[Dataset records start]
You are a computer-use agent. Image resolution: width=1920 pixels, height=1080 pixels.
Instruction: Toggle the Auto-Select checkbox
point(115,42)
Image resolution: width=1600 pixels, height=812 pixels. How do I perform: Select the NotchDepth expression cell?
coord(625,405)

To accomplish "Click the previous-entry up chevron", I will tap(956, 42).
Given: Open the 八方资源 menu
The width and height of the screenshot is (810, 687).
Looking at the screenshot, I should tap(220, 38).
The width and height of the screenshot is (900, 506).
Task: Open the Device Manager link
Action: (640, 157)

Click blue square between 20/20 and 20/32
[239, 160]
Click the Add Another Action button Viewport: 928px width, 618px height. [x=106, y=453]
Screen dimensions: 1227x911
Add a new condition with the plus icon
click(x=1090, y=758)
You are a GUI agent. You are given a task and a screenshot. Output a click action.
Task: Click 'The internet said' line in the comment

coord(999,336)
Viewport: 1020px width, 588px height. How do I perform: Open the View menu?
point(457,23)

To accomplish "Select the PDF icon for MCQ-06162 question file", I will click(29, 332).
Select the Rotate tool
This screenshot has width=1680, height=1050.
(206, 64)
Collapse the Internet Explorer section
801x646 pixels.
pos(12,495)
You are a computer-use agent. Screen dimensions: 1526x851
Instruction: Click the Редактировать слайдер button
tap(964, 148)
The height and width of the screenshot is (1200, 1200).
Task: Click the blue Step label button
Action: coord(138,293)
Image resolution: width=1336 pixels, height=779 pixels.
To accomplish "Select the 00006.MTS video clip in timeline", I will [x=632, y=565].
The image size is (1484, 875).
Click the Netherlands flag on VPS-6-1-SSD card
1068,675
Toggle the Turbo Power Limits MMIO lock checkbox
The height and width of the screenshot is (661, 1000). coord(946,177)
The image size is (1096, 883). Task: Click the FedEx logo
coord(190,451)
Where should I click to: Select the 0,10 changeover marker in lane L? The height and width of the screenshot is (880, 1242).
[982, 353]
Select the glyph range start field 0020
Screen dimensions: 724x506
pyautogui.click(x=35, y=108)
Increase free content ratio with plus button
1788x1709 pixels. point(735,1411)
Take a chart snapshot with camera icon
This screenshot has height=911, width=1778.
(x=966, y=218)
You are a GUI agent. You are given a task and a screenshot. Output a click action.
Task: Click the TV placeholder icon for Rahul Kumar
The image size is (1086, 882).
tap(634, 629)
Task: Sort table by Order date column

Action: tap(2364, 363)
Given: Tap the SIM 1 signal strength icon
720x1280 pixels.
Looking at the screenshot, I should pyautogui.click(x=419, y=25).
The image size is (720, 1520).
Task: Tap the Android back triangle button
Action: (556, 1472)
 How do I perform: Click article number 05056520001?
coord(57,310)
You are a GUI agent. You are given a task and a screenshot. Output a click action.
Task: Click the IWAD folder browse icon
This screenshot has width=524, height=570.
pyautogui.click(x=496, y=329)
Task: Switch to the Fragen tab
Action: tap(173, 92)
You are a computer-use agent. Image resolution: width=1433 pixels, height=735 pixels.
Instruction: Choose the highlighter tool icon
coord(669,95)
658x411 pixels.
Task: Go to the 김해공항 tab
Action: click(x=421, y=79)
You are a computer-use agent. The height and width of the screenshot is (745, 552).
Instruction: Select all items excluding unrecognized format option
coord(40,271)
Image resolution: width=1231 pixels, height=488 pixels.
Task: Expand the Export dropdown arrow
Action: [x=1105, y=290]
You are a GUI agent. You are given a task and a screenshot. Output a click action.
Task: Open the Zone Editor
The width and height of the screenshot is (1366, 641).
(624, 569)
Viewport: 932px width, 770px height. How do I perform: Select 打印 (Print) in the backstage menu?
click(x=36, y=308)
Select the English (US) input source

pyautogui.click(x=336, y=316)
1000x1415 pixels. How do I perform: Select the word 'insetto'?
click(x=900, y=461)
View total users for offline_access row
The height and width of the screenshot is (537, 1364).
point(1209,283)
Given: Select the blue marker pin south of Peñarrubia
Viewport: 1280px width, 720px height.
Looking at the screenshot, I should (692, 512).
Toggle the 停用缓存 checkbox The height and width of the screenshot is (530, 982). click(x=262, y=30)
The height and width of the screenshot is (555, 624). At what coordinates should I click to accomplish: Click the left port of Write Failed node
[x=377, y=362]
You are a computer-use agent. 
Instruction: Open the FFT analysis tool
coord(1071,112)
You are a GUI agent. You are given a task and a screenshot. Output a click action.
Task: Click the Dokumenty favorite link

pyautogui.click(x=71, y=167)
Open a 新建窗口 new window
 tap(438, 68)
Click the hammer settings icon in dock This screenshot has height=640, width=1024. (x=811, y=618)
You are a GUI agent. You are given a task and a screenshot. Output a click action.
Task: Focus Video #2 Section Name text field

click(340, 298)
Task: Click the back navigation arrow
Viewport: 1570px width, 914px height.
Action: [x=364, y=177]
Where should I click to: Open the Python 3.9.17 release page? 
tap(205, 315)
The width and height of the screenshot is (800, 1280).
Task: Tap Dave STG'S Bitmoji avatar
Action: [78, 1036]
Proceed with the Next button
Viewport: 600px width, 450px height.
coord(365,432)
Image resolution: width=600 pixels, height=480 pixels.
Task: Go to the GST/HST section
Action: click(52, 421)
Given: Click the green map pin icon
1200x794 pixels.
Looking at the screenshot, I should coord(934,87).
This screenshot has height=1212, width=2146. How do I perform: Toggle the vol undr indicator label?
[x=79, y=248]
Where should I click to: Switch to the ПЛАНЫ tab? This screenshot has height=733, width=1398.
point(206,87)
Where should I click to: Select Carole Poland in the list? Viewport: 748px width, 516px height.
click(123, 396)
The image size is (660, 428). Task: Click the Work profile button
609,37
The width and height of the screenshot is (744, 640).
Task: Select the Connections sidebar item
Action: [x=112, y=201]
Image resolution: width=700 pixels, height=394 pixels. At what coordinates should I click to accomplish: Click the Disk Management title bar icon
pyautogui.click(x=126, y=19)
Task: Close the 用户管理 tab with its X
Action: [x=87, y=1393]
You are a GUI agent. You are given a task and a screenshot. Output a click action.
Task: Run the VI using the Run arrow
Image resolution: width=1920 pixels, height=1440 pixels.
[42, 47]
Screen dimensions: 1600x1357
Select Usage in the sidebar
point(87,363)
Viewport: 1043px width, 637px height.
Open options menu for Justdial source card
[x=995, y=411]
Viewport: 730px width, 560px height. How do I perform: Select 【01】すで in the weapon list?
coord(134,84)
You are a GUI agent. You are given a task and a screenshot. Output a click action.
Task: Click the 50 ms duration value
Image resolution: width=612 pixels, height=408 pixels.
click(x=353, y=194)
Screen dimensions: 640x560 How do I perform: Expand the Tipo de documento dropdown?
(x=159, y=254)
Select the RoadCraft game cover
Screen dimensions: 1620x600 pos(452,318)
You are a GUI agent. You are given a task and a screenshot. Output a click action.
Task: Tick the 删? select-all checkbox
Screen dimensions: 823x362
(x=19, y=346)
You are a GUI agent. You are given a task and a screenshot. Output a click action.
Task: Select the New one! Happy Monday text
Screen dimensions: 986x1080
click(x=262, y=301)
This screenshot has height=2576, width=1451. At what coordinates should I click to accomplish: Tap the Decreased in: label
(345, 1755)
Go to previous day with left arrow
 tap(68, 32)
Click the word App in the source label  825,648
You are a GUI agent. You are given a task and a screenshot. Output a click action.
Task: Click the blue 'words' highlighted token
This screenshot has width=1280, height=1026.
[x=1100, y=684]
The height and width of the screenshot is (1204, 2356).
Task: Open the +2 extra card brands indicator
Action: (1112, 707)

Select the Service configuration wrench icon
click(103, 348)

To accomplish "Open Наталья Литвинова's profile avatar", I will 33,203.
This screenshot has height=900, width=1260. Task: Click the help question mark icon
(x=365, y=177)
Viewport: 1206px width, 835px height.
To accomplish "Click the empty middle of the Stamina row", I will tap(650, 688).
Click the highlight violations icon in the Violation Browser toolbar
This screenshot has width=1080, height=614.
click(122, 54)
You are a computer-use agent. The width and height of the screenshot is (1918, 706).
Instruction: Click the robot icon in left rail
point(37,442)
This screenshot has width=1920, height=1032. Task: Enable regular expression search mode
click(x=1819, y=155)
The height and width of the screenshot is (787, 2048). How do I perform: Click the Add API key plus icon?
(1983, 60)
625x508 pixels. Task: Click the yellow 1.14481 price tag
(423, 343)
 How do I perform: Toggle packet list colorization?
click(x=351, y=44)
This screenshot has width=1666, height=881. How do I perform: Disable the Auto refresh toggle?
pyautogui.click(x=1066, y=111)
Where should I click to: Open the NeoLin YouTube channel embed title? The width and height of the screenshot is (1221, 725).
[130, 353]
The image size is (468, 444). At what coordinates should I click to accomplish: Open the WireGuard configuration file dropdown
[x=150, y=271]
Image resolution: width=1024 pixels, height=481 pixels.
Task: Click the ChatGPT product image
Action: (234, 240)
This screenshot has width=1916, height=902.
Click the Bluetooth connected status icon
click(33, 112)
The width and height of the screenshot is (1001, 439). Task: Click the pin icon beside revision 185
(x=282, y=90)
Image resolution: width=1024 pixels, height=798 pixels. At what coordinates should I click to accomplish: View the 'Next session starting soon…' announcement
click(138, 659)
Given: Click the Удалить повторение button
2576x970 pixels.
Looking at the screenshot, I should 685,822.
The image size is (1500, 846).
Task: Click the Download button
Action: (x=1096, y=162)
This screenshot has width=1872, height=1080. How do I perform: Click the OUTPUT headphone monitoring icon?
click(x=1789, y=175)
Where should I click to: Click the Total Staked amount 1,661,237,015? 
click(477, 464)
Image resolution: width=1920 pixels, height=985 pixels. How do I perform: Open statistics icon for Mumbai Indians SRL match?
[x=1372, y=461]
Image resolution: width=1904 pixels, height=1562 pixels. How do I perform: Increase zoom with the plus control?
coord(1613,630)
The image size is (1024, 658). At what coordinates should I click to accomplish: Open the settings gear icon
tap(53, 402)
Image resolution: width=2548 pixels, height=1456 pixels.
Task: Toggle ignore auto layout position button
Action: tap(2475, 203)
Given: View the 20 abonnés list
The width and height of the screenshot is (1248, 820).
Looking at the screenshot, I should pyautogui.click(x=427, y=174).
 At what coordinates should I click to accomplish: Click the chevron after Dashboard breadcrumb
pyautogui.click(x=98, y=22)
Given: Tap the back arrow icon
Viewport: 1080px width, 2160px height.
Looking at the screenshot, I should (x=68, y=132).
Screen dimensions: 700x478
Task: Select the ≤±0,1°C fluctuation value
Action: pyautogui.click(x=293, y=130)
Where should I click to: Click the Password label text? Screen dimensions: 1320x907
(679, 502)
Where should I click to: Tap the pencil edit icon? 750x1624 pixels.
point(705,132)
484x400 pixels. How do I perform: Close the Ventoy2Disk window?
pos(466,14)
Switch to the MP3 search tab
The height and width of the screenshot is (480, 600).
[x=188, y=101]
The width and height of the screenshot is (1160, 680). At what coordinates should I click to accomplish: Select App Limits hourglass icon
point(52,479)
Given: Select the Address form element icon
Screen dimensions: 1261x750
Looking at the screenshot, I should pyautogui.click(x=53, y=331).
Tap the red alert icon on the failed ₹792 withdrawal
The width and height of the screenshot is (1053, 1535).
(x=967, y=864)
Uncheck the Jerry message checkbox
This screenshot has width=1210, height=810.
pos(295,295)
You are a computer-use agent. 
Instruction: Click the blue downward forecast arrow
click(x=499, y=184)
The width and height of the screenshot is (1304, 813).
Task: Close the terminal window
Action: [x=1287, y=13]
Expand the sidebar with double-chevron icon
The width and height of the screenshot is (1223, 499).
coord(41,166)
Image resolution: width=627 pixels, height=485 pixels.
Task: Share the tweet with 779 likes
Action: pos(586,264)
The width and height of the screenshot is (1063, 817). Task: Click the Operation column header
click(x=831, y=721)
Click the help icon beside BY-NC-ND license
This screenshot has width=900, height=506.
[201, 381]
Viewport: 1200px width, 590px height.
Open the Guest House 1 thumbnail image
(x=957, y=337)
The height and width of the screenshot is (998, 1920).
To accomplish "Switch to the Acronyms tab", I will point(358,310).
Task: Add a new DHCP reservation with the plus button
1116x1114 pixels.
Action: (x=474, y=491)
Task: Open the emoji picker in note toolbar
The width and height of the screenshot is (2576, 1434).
[Dataset records end]
* **Exercise instructions**
Rewrite the part of the items that opens with the line containing "Viewport: 1206px width, 835px height." and closes with the line containing "click(x=351, y=44)", requests included, with every coordinate in the answers moved by -98.

* **Result of the task**
Viewport: 1206px width, 835px height.
To accomplish "Click the empty middle of the Stamina row", I will tap(552, 590).
Click the highlight violations icon in the Violation Browser toolbar
This screenshot has width=1080, height=614.
click(24, -44)
You are a computer-use agent. The width and height of the screenshot is (1918, 706).
Instruction: Click the robot icon in left rail
point(-61,344)
This screenshot has width=1920, height=1032. Task: Enable regular expression search mode
click(x=1721, y=57)
The height and width of the screenshot is (787, 2048). How do I perform: Click the Add API key plus icon?
(1885, -38)
625x508 pixels. Task: Click the yellow 1.14481 price tag
(325, 245)
 How do I perform: Toggle packet list colorization?
click(x=253, y=-54)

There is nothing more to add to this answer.